** Recorded information follows **

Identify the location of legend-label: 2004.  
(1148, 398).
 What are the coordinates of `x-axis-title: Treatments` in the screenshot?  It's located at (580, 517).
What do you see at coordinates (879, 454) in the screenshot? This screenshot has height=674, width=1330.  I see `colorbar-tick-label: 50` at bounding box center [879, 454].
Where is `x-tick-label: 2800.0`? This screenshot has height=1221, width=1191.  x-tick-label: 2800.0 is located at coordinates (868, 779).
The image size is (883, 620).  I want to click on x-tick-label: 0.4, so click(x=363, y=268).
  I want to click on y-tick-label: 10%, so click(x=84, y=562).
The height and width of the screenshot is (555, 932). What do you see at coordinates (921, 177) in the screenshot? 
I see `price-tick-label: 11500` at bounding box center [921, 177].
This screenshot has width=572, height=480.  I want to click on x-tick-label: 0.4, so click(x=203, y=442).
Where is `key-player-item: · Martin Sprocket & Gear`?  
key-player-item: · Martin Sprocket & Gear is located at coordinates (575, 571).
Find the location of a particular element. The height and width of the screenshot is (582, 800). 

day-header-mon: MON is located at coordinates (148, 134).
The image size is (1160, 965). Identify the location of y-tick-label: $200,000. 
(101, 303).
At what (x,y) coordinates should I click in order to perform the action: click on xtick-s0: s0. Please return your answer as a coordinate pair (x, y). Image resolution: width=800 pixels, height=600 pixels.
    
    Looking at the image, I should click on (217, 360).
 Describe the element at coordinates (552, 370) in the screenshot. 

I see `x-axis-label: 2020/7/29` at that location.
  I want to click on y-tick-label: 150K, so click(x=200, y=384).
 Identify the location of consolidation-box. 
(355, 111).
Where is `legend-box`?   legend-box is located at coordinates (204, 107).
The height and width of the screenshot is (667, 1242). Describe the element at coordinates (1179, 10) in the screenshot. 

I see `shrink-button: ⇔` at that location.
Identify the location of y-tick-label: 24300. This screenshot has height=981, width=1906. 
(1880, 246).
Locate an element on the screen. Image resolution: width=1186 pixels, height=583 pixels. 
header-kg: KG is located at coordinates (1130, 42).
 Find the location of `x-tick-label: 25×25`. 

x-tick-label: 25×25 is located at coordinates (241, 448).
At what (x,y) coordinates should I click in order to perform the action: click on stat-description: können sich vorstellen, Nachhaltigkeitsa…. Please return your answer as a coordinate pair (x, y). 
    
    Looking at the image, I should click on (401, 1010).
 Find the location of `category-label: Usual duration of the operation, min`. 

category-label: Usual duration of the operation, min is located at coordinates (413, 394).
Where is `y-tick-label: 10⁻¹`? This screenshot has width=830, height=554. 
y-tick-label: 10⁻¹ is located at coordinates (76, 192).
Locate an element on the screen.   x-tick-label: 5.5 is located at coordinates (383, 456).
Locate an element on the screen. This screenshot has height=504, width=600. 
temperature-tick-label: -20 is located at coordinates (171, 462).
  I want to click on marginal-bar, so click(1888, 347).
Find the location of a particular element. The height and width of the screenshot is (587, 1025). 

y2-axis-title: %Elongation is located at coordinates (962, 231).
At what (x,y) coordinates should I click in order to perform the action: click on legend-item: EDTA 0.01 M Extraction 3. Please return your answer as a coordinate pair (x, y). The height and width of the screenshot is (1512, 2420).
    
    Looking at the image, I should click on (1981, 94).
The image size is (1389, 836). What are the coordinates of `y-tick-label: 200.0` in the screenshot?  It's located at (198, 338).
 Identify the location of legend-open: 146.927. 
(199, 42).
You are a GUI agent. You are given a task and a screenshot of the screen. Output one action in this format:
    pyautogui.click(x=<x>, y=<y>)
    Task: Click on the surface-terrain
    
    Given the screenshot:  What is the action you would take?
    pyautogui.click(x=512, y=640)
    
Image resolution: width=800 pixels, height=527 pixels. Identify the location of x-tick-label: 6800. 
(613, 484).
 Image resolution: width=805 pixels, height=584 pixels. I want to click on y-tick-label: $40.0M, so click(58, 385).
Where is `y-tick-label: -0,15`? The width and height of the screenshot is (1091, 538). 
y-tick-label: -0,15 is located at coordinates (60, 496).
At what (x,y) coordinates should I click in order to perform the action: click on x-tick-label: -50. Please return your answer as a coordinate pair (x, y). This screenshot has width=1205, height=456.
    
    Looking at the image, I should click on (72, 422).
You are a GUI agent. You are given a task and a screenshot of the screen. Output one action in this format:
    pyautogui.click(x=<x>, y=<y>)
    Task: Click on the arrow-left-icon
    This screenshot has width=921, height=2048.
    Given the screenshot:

** End of Recorded information **

■ Description of the task: Copy the data above exactly as it appears, line for line.

■ Result for this exercise:
Identify the location of legend-label: 2004.  
(1148, 398).
 What are the coordinates of `x-axis-title: Treatments` in the screenshot?  It's located at (580, 517).
What do you see at coordinates (879, 454) in the screenshot? This screenshot has height=674, width=1330.  I see `colorbar-tick-label: 50` at bounding box center [879, 454].
Where is `x-tick-label: 2800.0`? This screenshot has height=1221, width=1191.  x-tick-label: 2800.0 is located at coordinates (868, 779).
The image size is (883, 620).  I want to click on x-tick-label: 0.4, so click(x=363, y=268).
  I want to click on y-tick-label: 10%, so click(x=84, y=562).
The height and width of the screenshot is (555, 932). What do you see at coordinates (921, 177) in the screenshot? 
I see `price-tick-label: 11500` at bounding box center [921, 177].
This screenshot has width=572, height=480.  I want to click on x-tick-label: 0.4, so click(x=203, y=442).
Where is `key-player-item: · Martin Sprocket & Gear`?  
key-player-item: · Martin Sprocket & Gear is located at coordinates (575, 571).
Find the location of a particular element. The height and width of the screenshot is (582, 800). 

day-header-mon: MON is located at coordinates (148, 134).
The image size is (1160, 965). Identify the location of y-tick-label: $200,000. 
(101, 303).
At what (x,y) coordinates should I click in order to perform the action: click on xtick-s0: s0. Please return your answer as a coordinate pair (x, y). Image resolution: width=800 pixels, height=600 pixels.
    
    Looking at the image, I should click on (217, 360).
 Describe the element at coordinates (552, 370) in the screenshot. 

I see `x-axis-label: 2020/7/29` at that location.
  I want to click on y-tick-label: 150K, so click(x=200, y=384).
 Identify the location of consolidation-box. 
(355, 111).
Where is `legend-box`?   legend-box is located at coordinates (204, 107).
The height and width of the screenshot is (667, 1242). Describe the element at coordinates (1179, 10) in the screenshot. 

I see `shrink-button: ⇔` at that location.
Identify the location of y-tick-label: 24300. This screenshot has height=981, width=1906. 
(1880, 246).
Locate an element on the screen. Image resolution: width=1186 pixels, height=583 pixels. 
header-kg: KG is located at coordinates (1130, 42).
 Find the location of `x-tick-label: 25×25`. 

x-tick-label: 25×25 is located at coordinates (241, 448).
At what (x,y) coordinates should I click in order to perform the action: click on stat-description: können sich vorstellen, Nachhaltigkeitsa…. Please return your answer as a coordinate pair (x, y). 
    
    Looking at the image, I should click on (401, 1010).
 Find the location of `category-label: Usual duration of the operation, min`. 

category-label: Usual duration of the operation, min is located at coordinates (413, 394).
Where is `y-tick-label: 10⁻¹`? This screenshot has width=830, height=554. 
y-tick-label: 10⁻¹ is located at coordinates (76, 192).
Locate an element on the screen.   x-tick-label: 5.5 is located at coordinates (383, 456).
Locate an element on the screen. This screenshot has height=504, width=600. 
temperature-tick-label: -20 is located at coordinates (171, 462).
  I want to click on marginal-bar, so click(1888, 347).
Find the location of a particular element. The height and width of the screenshot is (587, 1025). 

y2-axis-title: %Elongation is located at coordinates (962, 231).
At what (x,y) coordinates should I click in order to perform the action: click on legend-item: EDTA 0.01 M Extraction 3. Please return your answer as a coordinate pair (x, y). The height and width of the screenshot is (1512, 2420).
    
    Looking at the image, I should click on (1981, 94).
The image size is (1389, 836). What are the coordinates of `y-tick-label: 200.0` in the screenshot?  It's located at (198, 338).
 Identify the location of legend-open: 146.927. 
(199, 42).
You are a GUI agent. You are given a task and a screenshot of the screen. Output one action in this format:
    pyautogui.click(x=<x>, y=<y>)
    Task: Click on the surface-terrain
    
    Given the screenshot:  What is the action you would take?
    pyautogui.click(x=512, y=640)
    
Image resolution: width=800 pixels, height=527 pixels. Identify the location of x-tick-label: 6800. 
(613, 484).
 Image resolution: width=805 pixels, height=584 pixels. I want to click on y-tick-label: $40.0M, so click(58, 385).
Where is `y-tick-label: -0,15`? The width and height of the screenshot is (1091, 538). 
y-tick-label: -0,15 is located at coordinates (60, 496).
At what (x,y) coordinates should I click in order to perform the action: click on x-tick-label: -50. Please return your answer as a coordinate pair (x, y). This screenshot has width=1205, height=456.
    
    Looking at the image, I should click on (72, 422).
You are a GUI agent. You are given a task and a screenshot of the screen. Output one action in this format:
    pyautogui.click(x=<x>, y=<y>)
    Task: Click on the arrow-left-icon
    This screenshot has width=921, height=2048.
    Given the screenshot:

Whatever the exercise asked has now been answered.